Court to expedite trial in Huntsman vs Hexion case
Huntsman Corporation announced that the Delaware Court of Chancery has granted its request to expedite the Court's review of Hexion's wrongful and ongoing efforts to scuttle Hexion's pending merger with Huntsman.
The trial scheduled to begin September 8 will address Hexion's false allegations that the combined Hexion and Huntsman entity would be insolvent and that there has been a material adverse effect under the merger agreement, neither of which are supported by the facts or the terms of the merger agreement.
The Court agreed with Huntsman that it is necessary and appropriate to have a trial that will conclude on or about the end of the second week of September in order to provide sufficient time to consummate the merger if Huntsman prevails at trial.

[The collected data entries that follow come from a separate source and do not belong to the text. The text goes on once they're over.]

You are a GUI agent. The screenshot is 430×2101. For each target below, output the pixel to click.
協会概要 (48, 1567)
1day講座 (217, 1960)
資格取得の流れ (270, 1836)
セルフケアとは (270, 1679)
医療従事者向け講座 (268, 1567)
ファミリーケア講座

Huntsman is confident that a trial on the merits will reveal that Huntsman has not suffered a material adverse effect, the combined Huntsman-Hexion entity would not be insolvent, and that Hexion is required to proceed with consummating the merger.
Huntsman reiterates that the merger agreement has no financing contingency, that it obligates Hexion to use its reasonable best efforts to obtain required financing, and that Hexion represented to Huntsman in the merger agreement that the proceeds contemplated by the financing would be sufficient to complete the merger.

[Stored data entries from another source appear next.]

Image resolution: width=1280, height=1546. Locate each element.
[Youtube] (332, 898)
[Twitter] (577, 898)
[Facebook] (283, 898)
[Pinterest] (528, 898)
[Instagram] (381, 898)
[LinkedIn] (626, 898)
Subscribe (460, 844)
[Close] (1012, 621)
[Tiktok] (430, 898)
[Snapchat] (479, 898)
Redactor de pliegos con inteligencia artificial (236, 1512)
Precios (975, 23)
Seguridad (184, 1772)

Despite its public pronouncements to the contrary, Hexion has knowingly sought to impede the very financing the merger agreement requires it to use reasonable best efforts to obtain.
Rather than making inappropriate statements seeking to denigrate Huntsman's financial performance, Hexion should be negotiating definitive documentation with its lenders pursuant to the lenders' commitment letters, which remain in full force and effect.
At trial, Huntsman also will address directly the deeply flawed and ill-intentioned insolvency opinion procured on Hexion's behalf for the sole purpose of justifying its predetermined course of conduct, as well as its ill-founded claim that Huntsman has suffered a material adverse effect.
Despite absorbing approximately $1.5 billion in higher raw material, energy and other direct costs, a weakening in the value of the U.S. dollar, and the negative effects of the prolonged pendency of the merger, Huntsman's Adjusted EBITDA for the twelve month period ended March 31, 2008, at $869 million was only 5% lower than the Adjusted EBITDA recorded for the comparable LTM period immediately prior to when Hexion agreed to purchase the business.
Furthermore, Huntsman's performance has not been materially different from that of the chemical industry over the same period of time.
In addition, Huntsman's net debt level, including its accounts receivable securitization program, at March 31, 2008, of $4,108 million was only $100 million or 2% higher than the level at March 31, 2007, despite the payment of $100 million towardsa termination fee to Basell and an approximately $185 million increase in our foreign currency denominated debt due to the decline in the value of the U.S. dollar.